• Entries for pointing at words and elements:

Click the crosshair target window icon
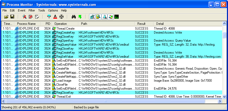The height and width of the screenshot is (111, 228). point(61,17)
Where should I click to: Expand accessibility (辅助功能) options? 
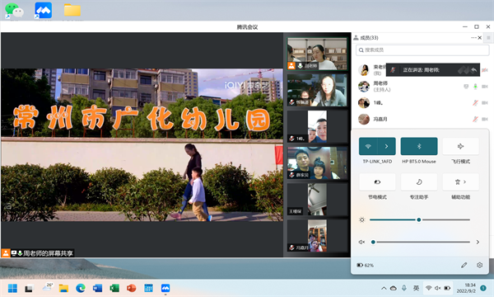click(460, 182)
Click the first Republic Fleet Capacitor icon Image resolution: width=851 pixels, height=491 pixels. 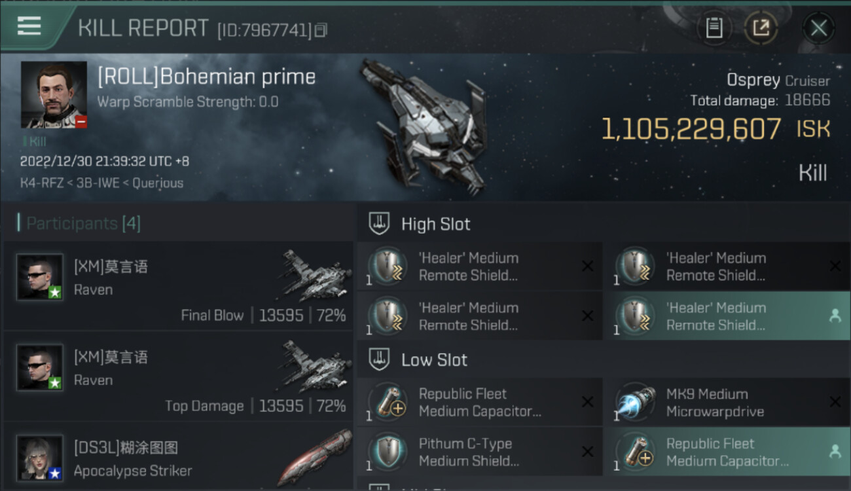click(x=388, y=402)
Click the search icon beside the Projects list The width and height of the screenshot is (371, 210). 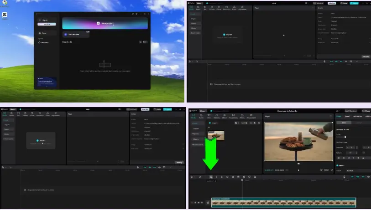click(140, 42)
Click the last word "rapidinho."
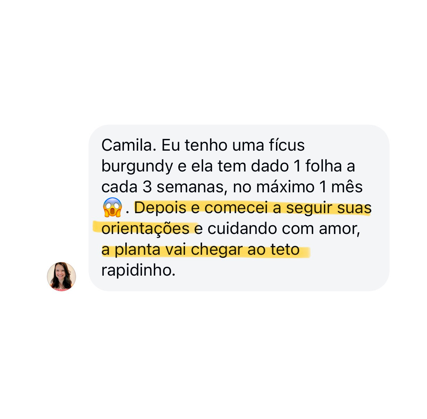This screenshot has height=419, width=427. [139, 271]
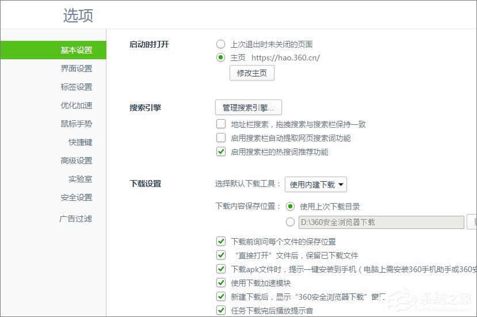Click the 修改主页 button
The height and width of the screenshot is (317, 477).
(252, 73)
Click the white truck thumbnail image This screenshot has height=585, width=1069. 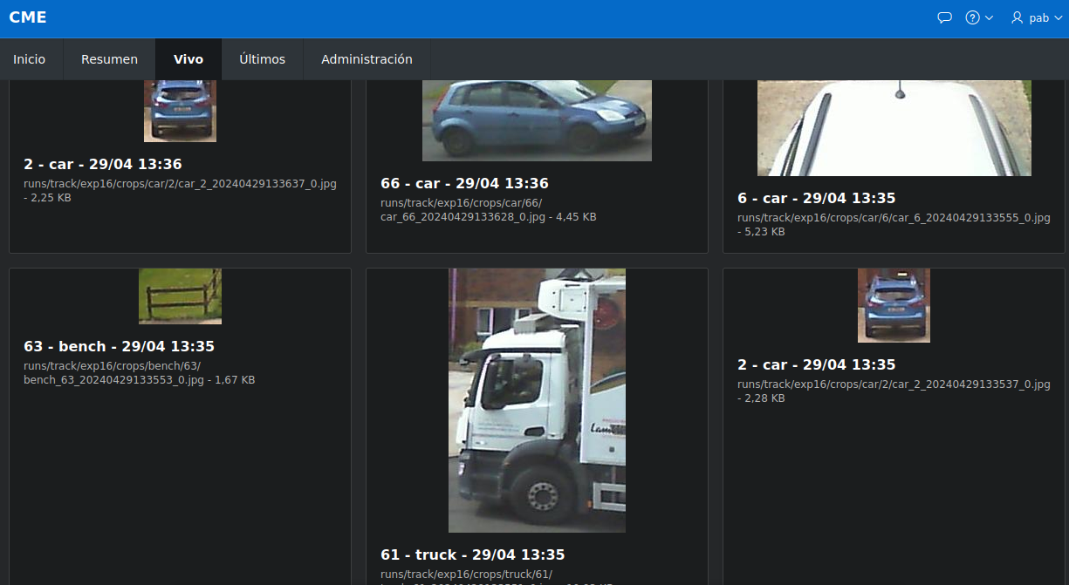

• REQUEST: Reproduce the stretch of the records from the start through the line containing "click(460, 182)", both ends included. Leave the pictures out of your answer.

• EXERCISE OUTPUT:
Click the crosshair target window icon
The height and width of the screenshot is (111, 228). point(61,17)
Where should I click to: Expand accessibility (辅助功能) options? 
click(460, 182)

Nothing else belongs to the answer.